▶ Instructions for the task:
Return every entry below without altering a word.

┌────────

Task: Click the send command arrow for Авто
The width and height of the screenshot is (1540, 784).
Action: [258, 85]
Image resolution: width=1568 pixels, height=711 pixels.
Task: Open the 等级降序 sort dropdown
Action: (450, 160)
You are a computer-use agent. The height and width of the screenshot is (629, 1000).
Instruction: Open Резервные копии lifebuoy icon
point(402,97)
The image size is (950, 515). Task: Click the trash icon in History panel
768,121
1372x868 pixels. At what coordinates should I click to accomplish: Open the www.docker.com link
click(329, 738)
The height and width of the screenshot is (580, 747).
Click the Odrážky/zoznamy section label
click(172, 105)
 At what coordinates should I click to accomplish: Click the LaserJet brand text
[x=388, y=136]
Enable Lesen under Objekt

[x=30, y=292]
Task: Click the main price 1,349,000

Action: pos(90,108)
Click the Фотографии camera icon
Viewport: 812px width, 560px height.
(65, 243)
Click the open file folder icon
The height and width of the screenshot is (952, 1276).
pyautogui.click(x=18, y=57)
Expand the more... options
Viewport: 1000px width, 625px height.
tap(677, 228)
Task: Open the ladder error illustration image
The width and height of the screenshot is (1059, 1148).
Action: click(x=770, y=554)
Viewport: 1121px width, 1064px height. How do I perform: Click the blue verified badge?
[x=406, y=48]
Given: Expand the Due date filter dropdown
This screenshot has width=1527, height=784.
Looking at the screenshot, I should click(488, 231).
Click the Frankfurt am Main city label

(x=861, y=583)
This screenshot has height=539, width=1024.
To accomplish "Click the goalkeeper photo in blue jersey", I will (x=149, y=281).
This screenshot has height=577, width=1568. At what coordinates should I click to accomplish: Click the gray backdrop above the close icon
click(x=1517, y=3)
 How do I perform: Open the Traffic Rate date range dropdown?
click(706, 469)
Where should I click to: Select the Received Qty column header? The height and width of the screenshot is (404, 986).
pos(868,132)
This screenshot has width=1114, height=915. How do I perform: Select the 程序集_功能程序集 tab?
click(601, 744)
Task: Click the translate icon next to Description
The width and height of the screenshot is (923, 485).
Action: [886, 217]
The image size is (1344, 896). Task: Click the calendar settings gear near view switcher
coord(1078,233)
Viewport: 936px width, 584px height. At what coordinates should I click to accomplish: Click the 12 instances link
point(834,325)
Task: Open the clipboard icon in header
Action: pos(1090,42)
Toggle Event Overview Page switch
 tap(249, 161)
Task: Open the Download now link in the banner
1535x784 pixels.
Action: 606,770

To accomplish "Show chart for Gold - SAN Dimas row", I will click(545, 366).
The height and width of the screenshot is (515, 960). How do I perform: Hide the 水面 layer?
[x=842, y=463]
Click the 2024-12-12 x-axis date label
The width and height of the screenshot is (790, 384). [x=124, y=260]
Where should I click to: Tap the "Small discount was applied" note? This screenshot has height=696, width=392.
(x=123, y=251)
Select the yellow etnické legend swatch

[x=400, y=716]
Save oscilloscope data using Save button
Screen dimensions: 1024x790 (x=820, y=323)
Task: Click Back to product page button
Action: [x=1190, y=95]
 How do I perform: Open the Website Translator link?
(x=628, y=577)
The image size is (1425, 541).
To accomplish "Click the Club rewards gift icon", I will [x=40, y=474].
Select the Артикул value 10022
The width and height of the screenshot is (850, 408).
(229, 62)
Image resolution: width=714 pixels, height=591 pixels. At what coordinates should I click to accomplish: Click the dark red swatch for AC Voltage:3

└────────

▶ Solution to this task:
Task: Click the send command arrow for Авто
The width and height of the screenshot is (1540, 784).
Action: [258, 85]
Image resolution: width=1568 pixels, height=711 pixels.
Task: Open the 等级降序 sort dropdown
Action: (450, 160)
You are a computer-use agent. The height and width of the screenshot is (629, 1000).
Instruction: Open Резервные копии lifebuoy icon
point(402,97)
The image size is (950, 515). Task: Click the trash icon in History panel
768,121
1372x868 pixels. At what coordinates should I click to accomplish: Open the www.docker.com link
click(329, 738)
The height and width of the screenshot is (580, 747).
Click the Odrážky/zoznamy section label
click(172, 105)
 At what coordinates should I click to accomplish: Click the LaserJet brand text
[x=388, y=136]
Enable Lesen under Objekt

[x=30, y=292]
Task: Click the main price 1,349,000

Action: pos(90,108)
Click the Фотографии camera icon
Viewport: 812px width, 560px height.
(65, 243)
Click the open file folder icon
The height and width of the screenshot is (952, 1276).
pyautogui.click(x=18, y=57)
Expand the more... options
Viewport: 1000px width, 625px height.
tap(677, 228)
Task: Open the ladder error illustration image
The width and height of the screenshot is (1059, 1148).
Action: click(x=770, y=554)
Viewport: 1121px width, 1064px height. How do I perform: Click the blue verified badge?
[x=406, y=48]
Given: Expand the Due date filter dropdown
This screenshot has width=1527, height=784.
Looking at the screenshot, I should click(488, 231).
Click the Frankfurt am Main city label

(x=861, y=583)
This screenshot has height=539, width=1024.
To accomplish "Click the goalkeeper photo in blue jersey", I will (x=149, y=281).
This screenshot has height=577, width=1568. At what coordinates should I click to accomplish: Click the gray backdrop above the close icon
click(x=1517, y=3)
 How do I perform: Open the Traffic Rate date range dropdown?
click(706, 469)
Where should I click to: Select the Received Qty column header? The height and width of the screenshot is (404, 986).
pos(868,132)
This screenshot has width=1114, height=915. How do I perform: Select the 程序集_功能程序集 tab?
click(601, 744)
Task: Click the translate icon next to Description
The width and height of the screenshot is (923, 485).
Action: [886, 217]
The image size is (1344, 896). Task: Click the calendar settings gear near view switcher
coord(1078,233)
Viewport: 936px width, 584px height. At what coordinates should I click to accomplish: Click the 12 instances link
point(834,325)
Task: Open the clipboard icon in header
Action: pos(1090,42)
Toggle Event Overview Page switch
 tap(249, 161)
Task: Open the Download now link in the banner
1535x784 pixels.
Action: 606,770

To accomplish "Show chart for Gold - SAN Dimas row", I will click(545, 366).
The height and width of the screenshot is (515, 960). How do I perform: Hide the 水面 layer?
[x=842, y=463]
Click the 2024-12-12 x-axis date label
The width and height of the screenshot is (790, 384). [x=124, y=260]
Where should I click to: Tap the "Small discount was applied" note? This screenshot has height=696, width=392.
(x=123, y=251)
Select the yellow etnické legend swatch

[x=400, y=716]
Save oscilloscope data using Save button
Screen dimensions: 1024x790 (x=820, y=323)
Task: Click Back to product page button
Action: [x=1190, y=95]
 How do I perform: Open the Website Translator link?
(x=628, y=577)
The image size is (1425, 541).
To accomplish "Click the Club rewards gift icon", I will [x=40, y=474].
Select the Артикул value 10022
The width and height of the screenshot is (850, 408).
(229, 62)
Image resolution: width=714 pixels, height=591 pixels. At what coordinates should I click to accomplish: Click the dark red swatch for AC Voltage:3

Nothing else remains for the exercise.